▸ **Ausgewählter Text**:
========================================

Gesundheit heute

Von Aposteln, Heilern und Geschäftemachern

Was wir essen, bestimmt auch den Markt für die Nahrungsmittelindustrie – und diese ist nicht an unserer Gesundheit, sondern an klingenden Kassen interessiert. Deshalb versucht sie, Kunden durch Versprechungen über den angeblich gesundheitssteigernden Wert ihrer Angebote und immer neuer Zusatzmittel zu locken. Diese – in der Regel falschen – Behauptungen werden erst zaghaft gesetzlich reglementiert, etwa durch die EU-Richtlinie zur Lebensmittelwerbung aus dem Jahr 2006. Und nach wie vor wehrt sich die Lebensmittelindustrie erfolgreich gegen eine Auszeichnungspflicht gesundheitlich bedenklicher Zutaten wie der Trans-Fette. Aber nicht nur die Nahrungsmittelindustrie, auch Ernährungsgurus, Gesundheitsprofis und medizinische Modemacher sind mit den von ihnen propagierten Alternativen in diesen lukrativen Markt eingestiegen. Hunderte von Theorien erklären uns, was wir essen oder nicht essen dürfen und wie wir durch Nahrung krank werden: wegen Fleisch, wegen Milch, wegen Kohlenhydraten, wegen Übersäuerung oder weil wir nicht oft genug kauen.

========================================

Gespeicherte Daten
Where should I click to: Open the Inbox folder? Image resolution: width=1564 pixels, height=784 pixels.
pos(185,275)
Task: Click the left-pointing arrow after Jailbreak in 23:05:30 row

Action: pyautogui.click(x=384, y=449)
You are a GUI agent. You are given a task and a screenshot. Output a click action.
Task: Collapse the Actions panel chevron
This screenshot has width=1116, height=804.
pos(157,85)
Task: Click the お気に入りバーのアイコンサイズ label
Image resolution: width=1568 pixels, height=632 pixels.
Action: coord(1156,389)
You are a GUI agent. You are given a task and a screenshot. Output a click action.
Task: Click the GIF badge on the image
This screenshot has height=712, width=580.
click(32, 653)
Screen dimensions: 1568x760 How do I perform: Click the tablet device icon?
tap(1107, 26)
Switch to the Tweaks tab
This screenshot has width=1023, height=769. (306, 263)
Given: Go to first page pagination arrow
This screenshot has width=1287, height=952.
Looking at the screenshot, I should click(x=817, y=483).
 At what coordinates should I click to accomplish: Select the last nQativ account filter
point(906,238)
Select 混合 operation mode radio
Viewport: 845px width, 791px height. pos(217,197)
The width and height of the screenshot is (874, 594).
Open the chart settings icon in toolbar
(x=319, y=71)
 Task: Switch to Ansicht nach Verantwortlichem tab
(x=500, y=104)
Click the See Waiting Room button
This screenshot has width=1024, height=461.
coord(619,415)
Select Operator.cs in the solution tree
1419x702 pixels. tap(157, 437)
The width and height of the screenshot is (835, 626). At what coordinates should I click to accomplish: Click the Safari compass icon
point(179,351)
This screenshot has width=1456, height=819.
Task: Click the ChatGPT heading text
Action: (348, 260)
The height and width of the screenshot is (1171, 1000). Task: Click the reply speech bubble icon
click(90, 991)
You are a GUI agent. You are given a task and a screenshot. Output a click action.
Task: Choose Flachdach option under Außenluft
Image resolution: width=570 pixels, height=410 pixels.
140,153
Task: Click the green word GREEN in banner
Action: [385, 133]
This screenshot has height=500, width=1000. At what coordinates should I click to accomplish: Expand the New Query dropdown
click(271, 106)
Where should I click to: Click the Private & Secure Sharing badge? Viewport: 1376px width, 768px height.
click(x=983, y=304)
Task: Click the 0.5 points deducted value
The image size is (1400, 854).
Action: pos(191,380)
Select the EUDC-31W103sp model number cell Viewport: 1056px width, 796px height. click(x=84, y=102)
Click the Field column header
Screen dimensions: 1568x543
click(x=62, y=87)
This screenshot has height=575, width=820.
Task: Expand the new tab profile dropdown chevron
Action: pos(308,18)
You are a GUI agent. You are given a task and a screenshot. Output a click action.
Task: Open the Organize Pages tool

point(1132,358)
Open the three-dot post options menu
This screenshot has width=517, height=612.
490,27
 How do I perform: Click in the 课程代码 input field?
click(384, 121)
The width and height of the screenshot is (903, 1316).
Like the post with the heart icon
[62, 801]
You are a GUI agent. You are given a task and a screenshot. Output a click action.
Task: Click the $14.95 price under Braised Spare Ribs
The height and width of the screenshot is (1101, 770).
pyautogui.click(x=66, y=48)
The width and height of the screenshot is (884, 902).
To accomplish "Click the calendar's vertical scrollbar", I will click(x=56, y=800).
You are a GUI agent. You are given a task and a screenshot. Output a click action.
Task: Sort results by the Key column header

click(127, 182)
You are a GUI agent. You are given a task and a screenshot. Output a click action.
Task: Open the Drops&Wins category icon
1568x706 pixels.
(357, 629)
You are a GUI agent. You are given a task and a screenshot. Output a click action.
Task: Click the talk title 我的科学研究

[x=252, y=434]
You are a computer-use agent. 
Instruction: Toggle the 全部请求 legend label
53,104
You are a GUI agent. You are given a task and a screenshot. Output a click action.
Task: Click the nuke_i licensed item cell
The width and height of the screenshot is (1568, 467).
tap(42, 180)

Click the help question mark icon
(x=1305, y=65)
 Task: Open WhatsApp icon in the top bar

========================================

▸ **Aufgabenziel**:
Schreiben Sie den Text über die Nahrungsmittelindustrie und die Ernährungstheorien im Anschluss an seinen letzten Satz weiter.

▸ **Schriftliche Antwort**:
Dahinter steht ein ernst zu nehmendes Dilemma der Ernährungswissenschaft: Sie kann ihre Empfehlungen kaum auf kontrollierte Experimente stützen, wie sie etwa in der Arzneimittelforschung üblich sind, sondern ist auf viel schwerer zu interpretierende Beobachtungsstudien angewiesen. Entsprechend hoch ist die Fallhöhe für die Ernährungsdogmen, die nun nach und nach von einer neuen Generation von Forschern kritisch hinterfragt werden.

Weiterführende Informationen

  • www.ernaehrung.de – Betrieben vom Institut für Ernährungsinformation, Freudenstadt, einer unabhängigen Forschungseinrichtung: Enthält u. a. einen Ernährungsassistenten, der die eigene Ernährung analysiert.
  • www.dge.de – Website der Deutschen Gesellschaft für Ernährung e. V., Bonn: Sehr informativ und hilfreich.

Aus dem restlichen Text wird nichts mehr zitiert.